Carnival Saturday, Brazil
(Agência Brasil/Marco Antonio Cavalcanti/Wikimedia Commons)
Carnival in Brazil is an annual festival held between the Friday afternoon before Ash Wednesday and Ash Wednesday at noon. This marks the beginning of Lent, the forty-day period before Easter, when Roman Catholics and some other Christians abstained from the consumption of meat or poultry. The term carnival came from carnelevare, meaning to remove meat.
So one might say that Carnival is a week-long party-hard get-together to try and prep for putting up with 40 days of lent where one must follow the church rules and scrupulously avoid fun.
In the southeastern cities of Rio de Janeiro, São Paulo, and Vitória, huge parades with outrageous floats and dancers are led by baterias—samba schools. These are spectator events—the public is the audience watching the spectacle. They participate in state-sponsored competitions that, for the winners, represent immense prestige as well as funding enough to prepare for the following years' parades—a not insignificant amount given the cost of the floats, costumes, and drums for a percussion band that may number in the hundreds!

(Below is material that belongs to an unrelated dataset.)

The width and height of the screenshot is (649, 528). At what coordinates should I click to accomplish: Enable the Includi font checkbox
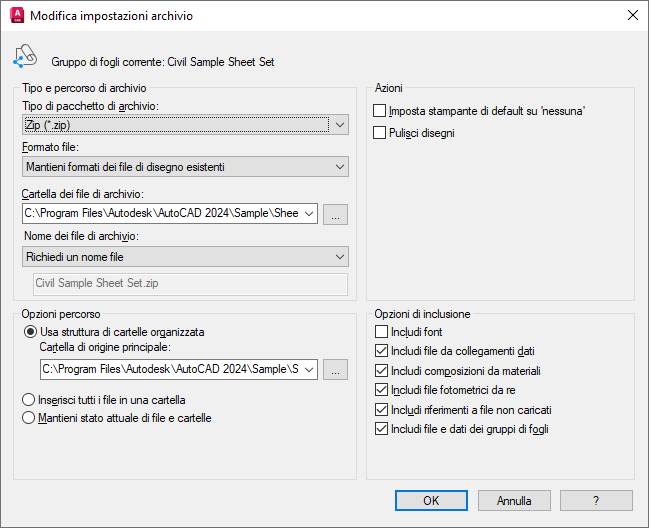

Carnival at the Marquês de Sapucai Sambadrome
in Rio de Janeiro with the city's traditional samba schools.
(Circuito Fora do Eixo/Wikimedia Commons)
In northeastern cities (like Recife, Olinda, Salvador, and Porto Seguro) there are still parade groups but the public participates more directly with them. Carnival in these areas is very influenced by Afro-Brazilian culture and the crowds follow the music through the city streets, dancing and singing.
Carnival is the most popular holiday in Brazil. Festivities are intense, day and night, in the coastal cities. Rio de Janeiro's carnival all by itself drew 4.9 million people in 2011, with over 400,000 foreigners.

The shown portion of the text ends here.